◆ GOAL OF THE EXERCISE:
What you return should be the full listing, exactly as given.
====
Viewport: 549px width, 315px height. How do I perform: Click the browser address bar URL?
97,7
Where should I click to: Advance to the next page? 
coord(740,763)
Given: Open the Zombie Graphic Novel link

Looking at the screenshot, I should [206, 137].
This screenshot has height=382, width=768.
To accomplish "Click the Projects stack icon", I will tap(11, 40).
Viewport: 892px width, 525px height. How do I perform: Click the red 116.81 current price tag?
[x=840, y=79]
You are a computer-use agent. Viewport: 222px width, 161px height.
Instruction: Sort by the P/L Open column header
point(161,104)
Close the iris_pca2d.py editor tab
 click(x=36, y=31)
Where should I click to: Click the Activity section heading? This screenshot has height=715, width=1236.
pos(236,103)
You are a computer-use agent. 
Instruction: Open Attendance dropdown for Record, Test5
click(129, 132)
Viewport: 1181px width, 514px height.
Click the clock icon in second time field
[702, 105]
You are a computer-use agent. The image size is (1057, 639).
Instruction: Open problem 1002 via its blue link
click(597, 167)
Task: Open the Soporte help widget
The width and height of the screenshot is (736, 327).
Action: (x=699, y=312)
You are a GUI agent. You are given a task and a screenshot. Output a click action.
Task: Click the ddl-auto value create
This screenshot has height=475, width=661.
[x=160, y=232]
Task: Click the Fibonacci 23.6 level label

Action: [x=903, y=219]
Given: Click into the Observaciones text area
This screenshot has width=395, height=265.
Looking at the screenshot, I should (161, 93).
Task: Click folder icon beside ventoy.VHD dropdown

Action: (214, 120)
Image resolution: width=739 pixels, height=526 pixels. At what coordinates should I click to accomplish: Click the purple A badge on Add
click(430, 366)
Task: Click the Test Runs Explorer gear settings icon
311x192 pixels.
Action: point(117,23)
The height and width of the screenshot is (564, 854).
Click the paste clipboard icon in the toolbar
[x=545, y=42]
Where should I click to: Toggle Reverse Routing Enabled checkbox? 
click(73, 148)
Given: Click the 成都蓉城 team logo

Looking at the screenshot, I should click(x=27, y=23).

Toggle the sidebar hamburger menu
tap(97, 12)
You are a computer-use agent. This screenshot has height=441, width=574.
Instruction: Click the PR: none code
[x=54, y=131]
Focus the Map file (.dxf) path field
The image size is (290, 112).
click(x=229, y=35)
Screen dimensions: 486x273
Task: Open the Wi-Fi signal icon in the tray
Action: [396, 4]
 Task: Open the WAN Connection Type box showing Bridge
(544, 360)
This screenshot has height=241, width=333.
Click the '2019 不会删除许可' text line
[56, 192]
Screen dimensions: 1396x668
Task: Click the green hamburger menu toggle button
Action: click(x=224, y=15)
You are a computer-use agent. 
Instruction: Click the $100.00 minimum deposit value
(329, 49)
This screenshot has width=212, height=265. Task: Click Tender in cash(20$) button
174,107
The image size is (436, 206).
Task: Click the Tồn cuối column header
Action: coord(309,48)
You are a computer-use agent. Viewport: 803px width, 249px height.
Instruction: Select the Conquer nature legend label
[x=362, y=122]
====
◆ RESULT OF THIS EXERCISE:
Viewport: 549px width, 315px height. How do I perform: Click the browser address bar URL?
97,7
Where should I click to: Advance to the next page? 
coord(740,763)
Given: Open the Zombie Graphic Novel link

Looking at the screenshot, I should [206, 137].
This screenshot has height=382, width=768.
To accomplish "Click the Projects stack icon", I will tap(11, 40).
Viewport: 892px width, 525px height. How do I perform: Click the red 116.81 current price tag?
[x=840, y=79]
You are a computer-use agent. Viewport: 222px width, 161px height.
Instruction: Sort by the P/L Open column header
point(161,104)
Close the iris_pca2d.py editor tab
 click(x=36, y=31)
Where should I click to: Click the Activity section heading? This screenshot has height=715, width=1236.
pos(236,103)
You are a computer-use agent. 
Instruction: Open Attendance dropdown for Record, Test5
click(129, 132)
Viewport: 1181px width, 514px height.
Click the clock icon in second time field
[702, 105]
You are a computer-use agent. The image size is (1057, 639).
Instruction: Open problem 1002 via its blue link
click(597, 167)
Task: Open the Soporte help widget
The width and height of the screenshot is (736, 327).
Action: (x=699, y=312)
You are a GUI agent. You are given a task and a screenshot. Output a click action.
Task: Click the ddl-auto value create
This screenshot has height=475, width=661.
[x=160, y=232]
Task: Click the Fibonacci 23.6 level label

Action: [x=903, y=219]
Given: Click into the Observaciones text area
This screenshot has width=395, height=265.
Looking at the screenshot, I should (161, 93).
Task: Click folder icon beside ventoy.VHD dropdown

Action: (214, 120)
Image resolution: width=739 pixels, height=526 pixels. At what coordinates should I click to accomplish: Click the purple A badge on Add
click(430, 366)
Task: Click the Test Runs Explorer gear settings icon
311x192 pixels.
Action: point(117,23)
The height and width of the screenshot is (564, 854).
Click the paste clipboard icon in the toolbar
[x=545, y=42]
Where should I click to: Toggle Reverse Routing Enabled checkbox? 
click(73, 148)
Given: Click the 成都蓉城 team logo

Looking at the screenshot, I should click(x=27, y=23).

Toggle the sidebar hamburger menu
tap(97, 12)
You are a computer-use agent. This screenshot has height=441, width=574.
Instruction: Click the PR: none code
[x=54, y=131]
Focus the Map file (.dxf) path field
The image size is (290, 112).
click(x=229, y=35)
Screen dimensions: 486x273
Task: Open the Wi-Fi signal icon in the tray
Action: [396, 4]
 Task: Open the WAN Connection Type box showing Bridge
(544, 360)
This screenshot has height=241, width=333.
Click the '2019 不会删除许可' text line
[56, 192]
Screen dimensions: 1396x668
Task: Click the green hamburger menu toggle button
Action: click(x=224, y=15)
You are a computer-use agent. 
Instruction: Click the $100.00 minimum deposit value
(329, 49)
This screenshot has width=212, height=265. Task: Click Tender in cash(20$) button
174,107
The image size is (436, 206).
Task: Click the Tồn cuối column header
Action: coord(309,48)
You are a computer-use agent. Viewport: 803px width, 249px height.
Instruction: Select the Conquer nature legend label
[x=362, y=122]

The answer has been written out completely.